Arguably more significant than the defeat itself, however, is the identities of the MPs who will inflict it. 20 Conservative MPs have put their names to the amendment, including nine former ministers. They run the ideological gamut from hard Brexit (Boris Johnson, David Davis, Steve Baker) to continuity Remain (Nicky Morgan, Justine Greening). Just as notable is the presence of Jeffrey Donaldson, the DUP chief whip, and three other unionist MPs.
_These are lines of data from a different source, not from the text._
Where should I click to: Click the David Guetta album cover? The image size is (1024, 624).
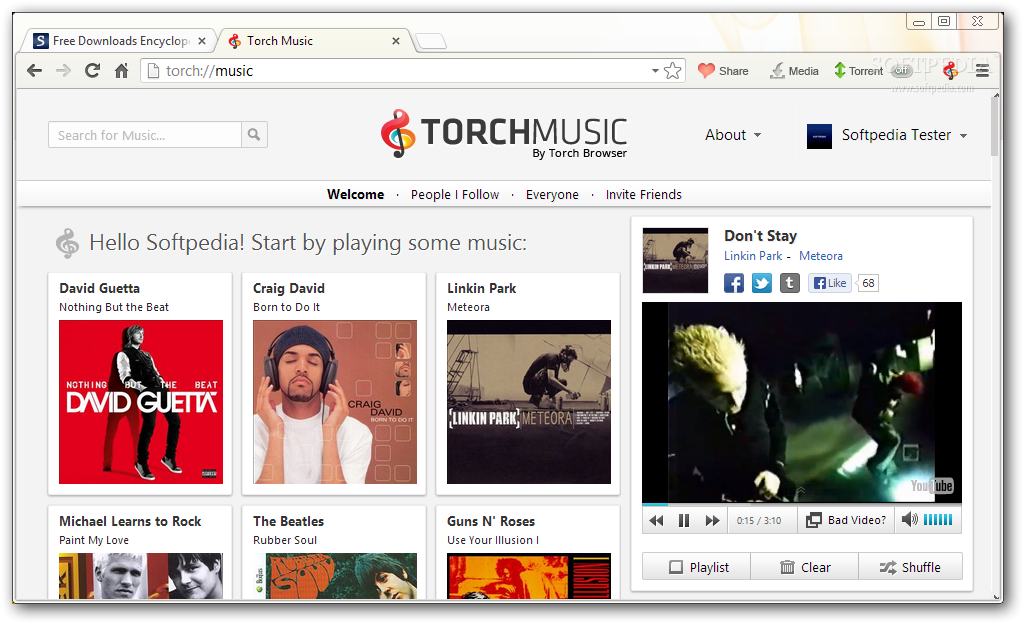tap(140, 402)
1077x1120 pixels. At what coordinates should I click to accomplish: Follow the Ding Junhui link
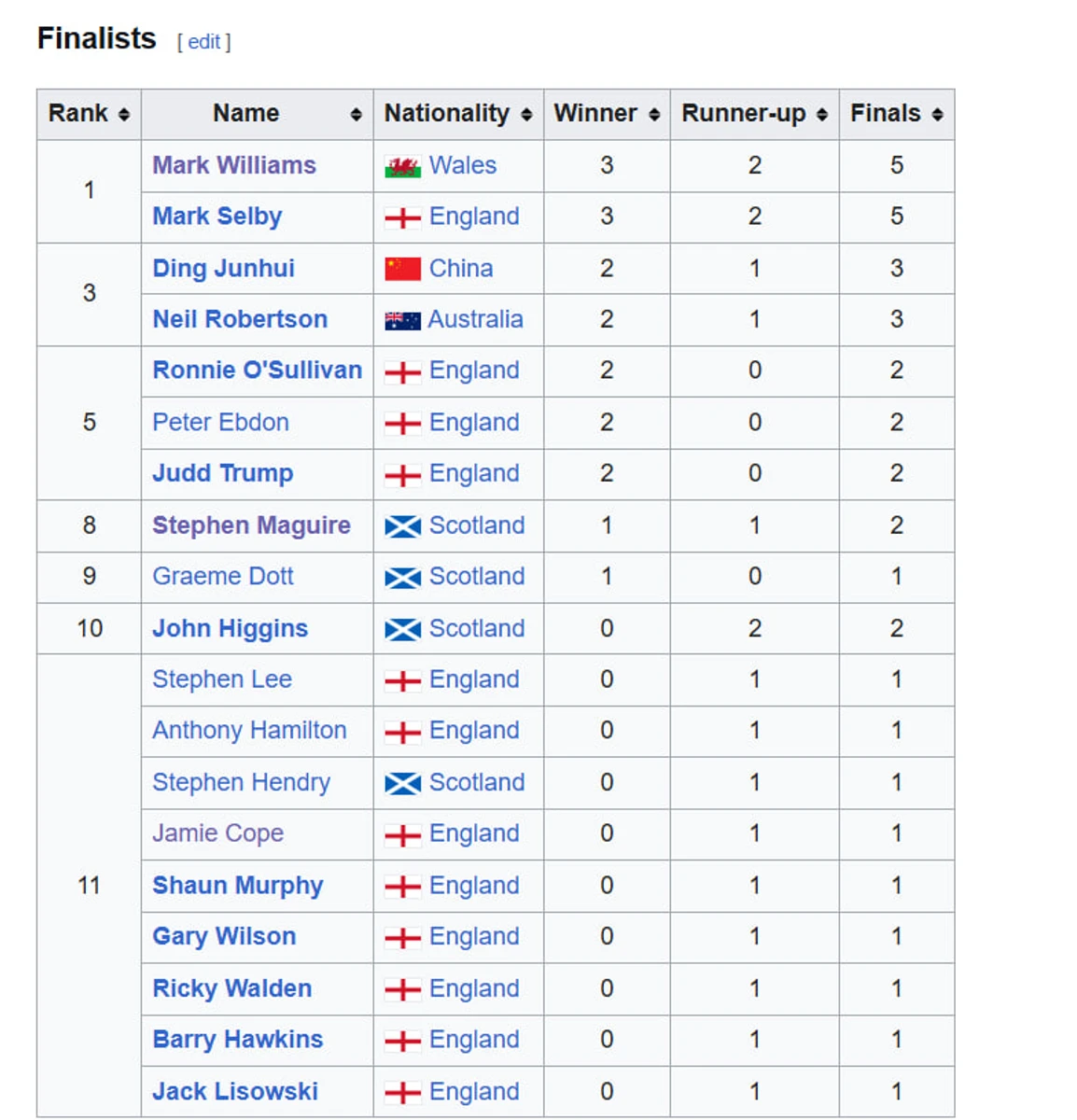pyautogui.click(x=223, y=269)
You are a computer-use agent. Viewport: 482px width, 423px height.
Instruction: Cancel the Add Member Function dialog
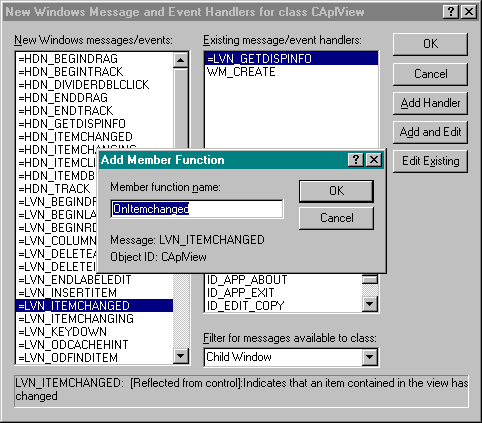pyautogui.click(x=336, y=218)
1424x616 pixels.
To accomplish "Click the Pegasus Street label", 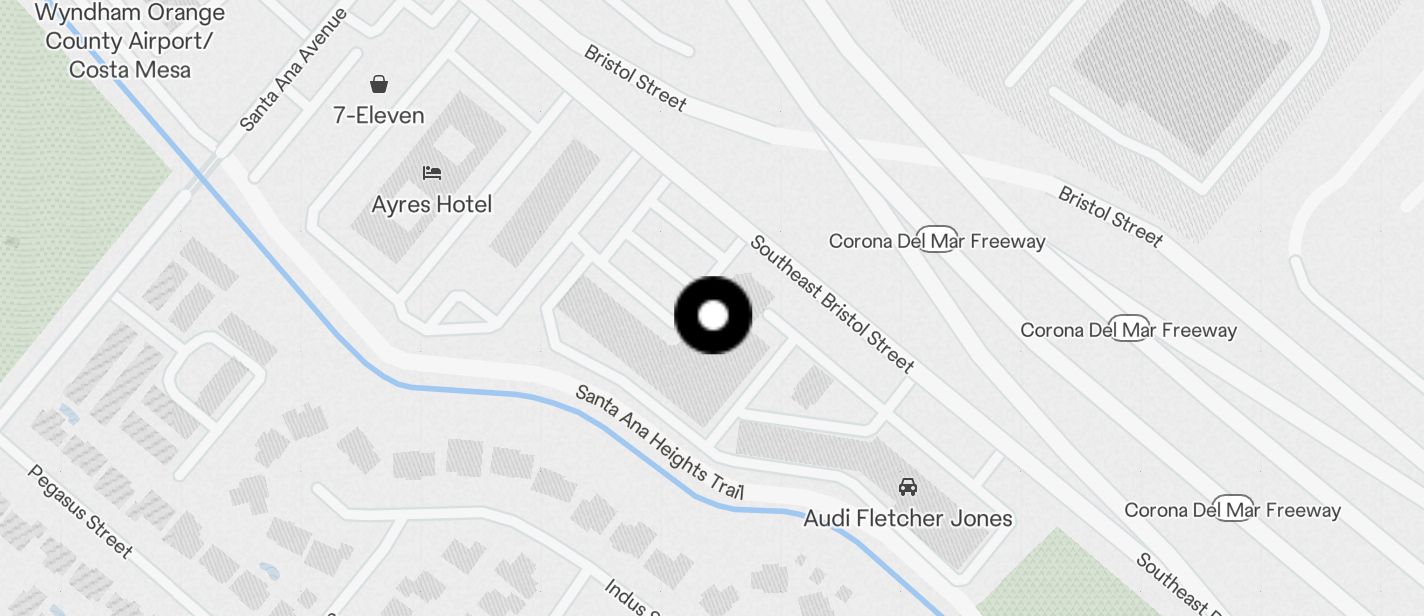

The FOBT debate predates the Brexit process and it wouldnt be accurate to describe the coming scrap over the finance bill as a proxy battle (though that is certainly how Johnson, Davis, Baker and Jacob Rees-Mogg will see it). But the alacrity with which MPs from all wings of the Conservative Party have joined the rebellion – and there will be more than those who have put their names to amendments – will remind Downing Street of its most inconvenient parliamentary truth. It does not command a reliable majority in the Commons and nor, increasingly, does it command the loyalty or goodwill of many of its own MPs. Ahead of an impossible vote on her Brexit deal, the message to Theresa May is clear: stick to your current course at your peril.

Patrick Maguire is the New Statesman's political correspondent.